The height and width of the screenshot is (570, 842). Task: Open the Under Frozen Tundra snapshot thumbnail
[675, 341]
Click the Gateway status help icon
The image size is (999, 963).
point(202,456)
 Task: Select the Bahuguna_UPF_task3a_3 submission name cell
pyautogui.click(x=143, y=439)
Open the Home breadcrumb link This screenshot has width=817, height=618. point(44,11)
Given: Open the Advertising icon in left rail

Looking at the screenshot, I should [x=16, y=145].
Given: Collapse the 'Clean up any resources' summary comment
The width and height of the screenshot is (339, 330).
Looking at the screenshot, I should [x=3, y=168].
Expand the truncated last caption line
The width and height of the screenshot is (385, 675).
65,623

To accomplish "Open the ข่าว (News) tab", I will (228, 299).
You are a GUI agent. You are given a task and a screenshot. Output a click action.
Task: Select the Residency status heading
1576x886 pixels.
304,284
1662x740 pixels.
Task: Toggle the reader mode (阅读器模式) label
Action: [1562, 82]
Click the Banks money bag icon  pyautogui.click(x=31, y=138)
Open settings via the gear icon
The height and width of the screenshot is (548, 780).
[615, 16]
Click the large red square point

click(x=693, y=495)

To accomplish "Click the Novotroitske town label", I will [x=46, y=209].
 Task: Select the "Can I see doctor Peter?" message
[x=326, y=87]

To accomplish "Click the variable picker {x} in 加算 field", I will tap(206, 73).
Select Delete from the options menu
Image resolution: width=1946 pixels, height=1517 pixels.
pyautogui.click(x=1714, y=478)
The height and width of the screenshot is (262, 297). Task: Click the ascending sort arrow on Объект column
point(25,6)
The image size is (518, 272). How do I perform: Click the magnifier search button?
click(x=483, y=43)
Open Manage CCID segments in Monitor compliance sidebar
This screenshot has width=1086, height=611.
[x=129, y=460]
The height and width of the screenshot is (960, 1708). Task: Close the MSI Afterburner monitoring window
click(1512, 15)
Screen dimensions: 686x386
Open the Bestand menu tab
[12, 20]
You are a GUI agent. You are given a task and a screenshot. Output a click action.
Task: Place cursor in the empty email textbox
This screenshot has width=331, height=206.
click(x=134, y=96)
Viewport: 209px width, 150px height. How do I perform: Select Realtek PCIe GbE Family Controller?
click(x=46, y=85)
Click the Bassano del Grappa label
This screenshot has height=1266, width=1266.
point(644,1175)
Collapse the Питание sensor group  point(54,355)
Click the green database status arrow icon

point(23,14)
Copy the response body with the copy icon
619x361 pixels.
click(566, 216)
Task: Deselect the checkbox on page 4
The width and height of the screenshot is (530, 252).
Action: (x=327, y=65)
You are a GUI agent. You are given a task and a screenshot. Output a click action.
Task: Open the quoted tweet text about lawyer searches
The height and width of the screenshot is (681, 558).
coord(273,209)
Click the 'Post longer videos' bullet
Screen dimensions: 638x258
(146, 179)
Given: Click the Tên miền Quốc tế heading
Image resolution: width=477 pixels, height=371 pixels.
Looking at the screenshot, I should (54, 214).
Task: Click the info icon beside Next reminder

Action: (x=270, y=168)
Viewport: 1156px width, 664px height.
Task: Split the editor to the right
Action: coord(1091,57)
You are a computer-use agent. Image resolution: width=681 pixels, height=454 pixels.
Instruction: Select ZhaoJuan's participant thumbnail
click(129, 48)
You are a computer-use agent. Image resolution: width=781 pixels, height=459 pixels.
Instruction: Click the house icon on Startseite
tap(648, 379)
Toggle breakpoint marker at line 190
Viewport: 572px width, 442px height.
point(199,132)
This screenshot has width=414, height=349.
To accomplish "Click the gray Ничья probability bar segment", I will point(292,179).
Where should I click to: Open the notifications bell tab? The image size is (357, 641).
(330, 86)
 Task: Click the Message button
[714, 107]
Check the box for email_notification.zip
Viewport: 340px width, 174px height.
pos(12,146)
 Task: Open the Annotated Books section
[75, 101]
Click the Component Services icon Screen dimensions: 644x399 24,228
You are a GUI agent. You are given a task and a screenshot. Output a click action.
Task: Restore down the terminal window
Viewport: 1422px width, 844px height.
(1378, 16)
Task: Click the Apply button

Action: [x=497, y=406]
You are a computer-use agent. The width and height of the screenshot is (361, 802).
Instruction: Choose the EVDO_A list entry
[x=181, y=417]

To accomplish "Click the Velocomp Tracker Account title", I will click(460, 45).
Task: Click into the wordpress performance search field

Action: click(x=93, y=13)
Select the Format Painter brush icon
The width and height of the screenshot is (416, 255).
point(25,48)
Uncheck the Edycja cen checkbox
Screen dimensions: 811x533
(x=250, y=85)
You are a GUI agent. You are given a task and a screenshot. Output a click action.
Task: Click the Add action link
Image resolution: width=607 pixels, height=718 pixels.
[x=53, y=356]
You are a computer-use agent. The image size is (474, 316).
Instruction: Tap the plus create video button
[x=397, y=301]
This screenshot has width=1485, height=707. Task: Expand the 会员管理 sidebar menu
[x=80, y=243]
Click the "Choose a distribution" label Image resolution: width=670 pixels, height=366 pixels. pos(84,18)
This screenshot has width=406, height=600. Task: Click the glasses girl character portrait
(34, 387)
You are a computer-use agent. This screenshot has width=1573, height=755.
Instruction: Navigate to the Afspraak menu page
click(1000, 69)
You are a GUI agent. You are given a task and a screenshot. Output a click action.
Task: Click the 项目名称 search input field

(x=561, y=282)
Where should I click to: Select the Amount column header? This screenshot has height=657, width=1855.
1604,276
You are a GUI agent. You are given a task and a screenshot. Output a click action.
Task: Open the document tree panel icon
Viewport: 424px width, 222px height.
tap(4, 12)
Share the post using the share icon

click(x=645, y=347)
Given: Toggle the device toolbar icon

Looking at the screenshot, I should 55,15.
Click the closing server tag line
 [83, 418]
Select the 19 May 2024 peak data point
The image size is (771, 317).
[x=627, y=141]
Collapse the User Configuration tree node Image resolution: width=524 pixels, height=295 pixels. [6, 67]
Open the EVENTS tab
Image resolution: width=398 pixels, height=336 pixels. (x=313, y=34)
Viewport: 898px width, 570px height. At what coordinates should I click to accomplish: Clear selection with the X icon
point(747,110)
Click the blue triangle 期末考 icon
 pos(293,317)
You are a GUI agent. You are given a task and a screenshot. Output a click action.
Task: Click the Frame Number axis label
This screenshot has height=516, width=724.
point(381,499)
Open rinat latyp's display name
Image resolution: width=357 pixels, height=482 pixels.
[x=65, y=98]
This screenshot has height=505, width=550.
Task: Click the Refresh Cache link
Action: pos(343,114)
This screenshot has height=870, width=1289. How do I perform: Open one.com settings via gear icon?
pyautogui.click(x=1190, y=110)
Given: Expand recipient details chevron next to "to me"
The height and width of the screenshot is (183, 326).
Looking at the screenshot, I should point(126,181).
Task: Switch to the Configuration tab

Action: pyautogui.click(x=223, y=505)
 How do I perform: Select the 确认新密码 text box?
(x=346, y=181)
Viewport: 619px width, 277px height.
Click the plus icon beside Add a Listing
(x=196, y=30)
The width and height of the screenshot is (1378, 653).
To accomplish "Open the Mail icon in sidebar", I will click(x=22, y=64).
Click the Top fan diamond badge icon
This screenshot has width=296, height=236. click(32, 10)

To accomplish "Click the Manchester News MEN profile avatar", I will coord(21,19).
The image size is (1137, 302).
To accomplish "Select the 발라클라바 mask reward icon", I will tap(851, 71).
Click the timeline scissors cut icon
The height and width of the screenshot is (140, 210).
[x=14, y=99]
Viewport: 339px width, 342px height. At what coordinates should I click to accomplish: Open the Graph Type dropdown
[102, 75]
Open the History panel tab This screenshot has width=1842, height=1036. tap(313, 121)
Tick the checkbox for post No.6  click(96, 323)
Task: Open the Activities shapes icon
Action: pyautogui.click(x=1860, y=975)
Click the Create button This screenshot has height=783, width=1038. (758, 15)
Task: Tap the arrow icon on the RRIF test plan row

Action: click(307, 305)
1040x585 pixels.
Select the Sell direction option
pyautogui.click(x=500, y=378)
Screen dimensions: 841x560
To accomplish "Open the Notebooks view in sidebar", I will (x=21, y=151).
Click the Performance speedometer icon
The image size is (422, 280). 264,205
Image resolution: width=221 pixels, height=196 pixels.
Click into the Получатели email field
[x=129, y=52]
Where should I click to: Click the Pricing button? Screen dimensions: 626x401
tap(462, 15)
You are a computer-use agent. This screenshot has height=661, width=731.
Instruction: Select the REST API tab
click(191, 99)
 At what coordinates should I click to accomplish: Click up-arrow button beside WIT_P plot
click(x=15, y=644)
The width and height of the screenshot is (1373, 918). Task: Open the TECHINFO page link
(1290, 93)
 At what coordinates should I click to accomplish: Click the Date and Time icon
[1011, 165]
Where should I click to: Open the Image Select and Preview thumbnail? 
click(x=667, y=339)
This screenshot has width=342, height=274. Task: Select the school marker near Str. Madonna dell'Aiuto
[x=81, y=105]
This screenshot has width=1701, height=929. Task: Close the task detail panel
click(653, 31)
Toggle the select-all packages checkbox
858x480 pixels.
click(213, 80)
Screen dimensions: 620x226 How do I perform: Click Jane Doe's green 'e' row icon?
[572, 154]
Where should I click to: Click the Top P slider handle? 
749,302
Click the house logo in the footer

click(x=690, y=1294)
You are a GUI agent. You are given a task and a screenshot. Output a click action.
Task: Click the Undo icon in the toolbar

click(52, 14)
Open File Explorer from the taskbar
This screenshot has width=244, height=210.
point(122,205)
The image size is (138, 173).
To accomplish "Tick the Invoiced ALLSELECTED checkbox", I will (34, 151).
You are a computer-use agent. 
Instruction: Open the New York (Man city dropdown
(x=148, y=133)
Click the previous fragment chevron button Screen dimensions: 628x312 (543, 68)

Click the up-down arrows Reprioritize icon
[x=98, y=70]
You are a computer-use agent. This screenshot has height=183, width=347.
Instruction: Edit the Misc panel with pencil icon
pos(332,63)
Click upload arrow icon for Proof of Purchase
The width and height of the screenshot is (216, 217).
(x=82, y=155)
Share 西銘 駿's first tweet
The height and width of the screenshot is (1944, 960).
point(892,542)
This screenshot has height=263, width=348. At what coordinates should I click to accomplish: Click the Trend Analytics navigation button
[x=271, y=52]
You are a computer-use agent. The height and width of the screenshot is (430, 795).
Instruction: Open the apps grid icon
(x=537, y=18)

· · · · ·

OBJECTIVE: Rewrite the items above, starting at the line containing "Select the Format Painter brush icon" and ending at the line containing "[x=53, y=356]", with "Format Painter" replaced by "Clone Formatting" and nothing else changed.

THE ANSWER:
Select the Clone Formatting brush icon
The width and height of the screenshot is (416, 255).
point(25,48)
Uncheck the Edycja cen checkbox
Screen dimensions: 811x533
(x=250, y=85)
You are a GUI agent. You are given a task and a screenshot. Output a click action.
Task: Click the Add action link
Image resolution: width=607 pixels, height=718 pixels.
[x=53, y=356]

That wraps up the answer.